En fin de matinée je vais à Phrom Phong et déjeune à Im Chan. C'est bon,
mais c'est surtout très bruyant. Les filles des salons alentour sont aussi en
train de manger. Je me retrouve plus tard dans le soï 22, et la seule mignonne
que j'y trouve et qui semble disponible est la patronne d'un salon, tenant des
bâtons d'encens et s'apprêtant à faire ses dévotions. Il fait très chaud et je
rentre faire une sieste.

En fin d'après-midi je vais marcher un peu au hasard. Et après avoir aperçu
Yoyo avec des cheveux décolorés dans le repaire à putes qu'est le Mac Do du
soï 5, je me retrouve encore une fois face à Ann, toujours seule, à l'écart des
autres sous le BTS Nana. Je n'ai pas spécialement envie de faire un replay,
mais je suis content de la voir ; elle est finalement la personne qui me connaît
le mieux à Bangkok, et réciproquement. Si je l'emmène encore, elle aura fait
les trois différents hôtels de mes passages dans la capitale.

Elle m'enlace, me tire par les oreilles, me pince le nez, on fait les fous, je ne
comprends pas tout ce qu'elle me dit mais on rigole bien. Elle me donne des
grosses tiges de mangue mûre. Et elle finit par me convaincre de l'emmener à
l'hôtel, ne serait-ce que parce qu'elle a besoin de se doucher et d'utiliser mon
rasoir. Dans un environnement si sale elle parvient à garder ses chaussures
d'un blanc parfait en les nettoyant toutes les deux heures.

On passe par le soï 6 pour rejoindre mes pénates, et elle profite du trajet pour fumer
une cigarette.
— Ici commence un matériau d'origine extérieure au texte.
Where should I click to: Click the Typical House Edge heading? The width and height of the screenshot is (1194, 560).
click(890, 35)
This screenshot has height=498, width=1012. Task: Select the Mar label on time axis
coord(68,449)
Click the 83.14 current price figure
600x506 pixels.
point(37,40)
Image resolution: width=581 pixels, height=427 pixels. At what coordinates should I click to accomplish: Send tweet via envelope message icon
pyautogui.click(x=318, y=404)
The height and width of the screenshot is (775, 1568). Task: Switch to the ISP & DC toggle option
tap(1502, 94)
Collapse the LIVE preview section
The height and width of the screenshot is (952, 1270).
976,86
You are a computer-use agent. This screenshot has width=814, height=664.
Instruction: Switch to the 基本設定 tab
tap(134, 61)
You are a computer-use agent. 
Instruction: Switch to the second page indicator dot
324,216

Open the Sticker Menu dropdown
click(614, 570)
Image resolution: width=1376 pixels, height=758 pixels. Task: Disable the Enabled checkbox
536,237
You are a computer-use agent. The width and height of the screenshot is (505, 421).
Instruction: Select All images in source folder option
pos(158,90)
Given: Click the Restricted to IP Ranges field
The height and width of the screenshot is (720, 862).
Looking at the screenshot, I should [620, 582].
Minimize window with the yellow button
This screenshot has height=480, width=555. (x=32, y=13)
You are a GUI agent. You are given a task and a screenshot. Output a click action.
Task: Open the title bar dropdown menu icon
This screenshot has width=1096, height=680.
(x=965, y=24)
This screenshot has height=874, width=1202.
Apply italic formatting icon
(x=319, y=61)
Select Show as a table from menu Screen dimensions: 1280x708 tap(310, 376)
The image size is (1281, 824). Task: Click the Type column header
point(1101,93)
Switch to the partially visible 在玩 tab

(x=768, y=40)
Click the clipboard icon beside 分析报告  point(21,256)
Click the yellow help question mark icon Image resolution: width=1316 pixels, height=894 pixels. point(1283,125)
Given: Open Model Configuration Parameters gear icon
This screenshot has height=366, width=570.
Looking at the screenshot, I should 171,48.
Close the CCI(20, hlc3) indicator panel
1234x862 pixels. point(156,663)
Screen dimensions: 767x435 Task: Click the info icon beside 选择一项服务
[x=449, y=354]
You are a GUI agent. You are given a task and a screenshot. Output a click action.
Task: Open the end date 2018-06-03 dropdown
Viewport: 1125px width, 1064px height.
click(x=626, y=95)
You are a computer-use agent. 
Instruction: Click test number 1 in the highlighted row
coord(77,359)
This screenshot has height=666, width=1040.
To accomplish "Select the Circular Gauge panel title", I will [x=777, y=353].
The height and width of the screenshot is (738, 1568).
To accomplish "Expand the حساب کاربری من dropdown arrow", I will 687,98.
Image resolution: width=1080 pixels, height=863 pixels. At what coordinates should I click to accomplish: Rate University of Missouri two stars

Elle me dit qu'elle fume un paquet par jour. Et en plus aujourd'hui
elle tousse. Parfois je me demande ce qu'elle va devenir seule, après la quarantaine,
seule sous son BTS, dans quoi elle pourrait se reconvertir.

Dans la chambre on regarde TV5 Monde. Elle me raconte que le français ne lui est pas
inconnu, car il y a dix ans un Suisse l’a emmenée à Genève, mais après trois mois, la
Thaïlande lui manquait trop, et en plus il y avait de la neige. On est nus sur le lit et
on parle de tout et de rien ; c’est à peine si on pense au sexe.

Mais bientôt on commence à s'y mettre, après que j'ai éteint la télé. Je lui mords les
épaules, et ça encore c'est un truc qui me fait bien bander quand la fille apprécie. J'ai
un peu oublié son fonctionnement sexuel depuis les dernières fois, avec les quelques
partenaires que j'ai eues entre temps. Je la lèche, mais je ne sais pas bien si elle va
jusqu'au bout. Je m'installe un Manix et la pénètre en levrette aplatie, puis je la mets
sur moi, et je me souviens de la sensation des deux cols et qu'elle aime bien ça. Puis
elle demande à ce que je la prenne sur le côté, puis en missionnaire, et là crac, la
capote éclate.

Plus tard je me pose un 003 et la remets sur moi. Je sais qu'elle a atteint le point
d'excitation qui fait qu'elle ne se rendra pas compte que je lui doigte le cul, et ce
boost de lubricité me fait violemment lâcher la sauce ; puis je redeviens mou assez
vite. Elle arrête progressivement et part se doucher. Je l'entends chantonner
doucement ; ça me fait bizarre d'avoir une présence paisible dans la maison.

Elle voudrait qu'on se revoie demain, en tout cas avant que je parte. Et elle ajoute
que pour la prochaine baise elle me demandera juste 700.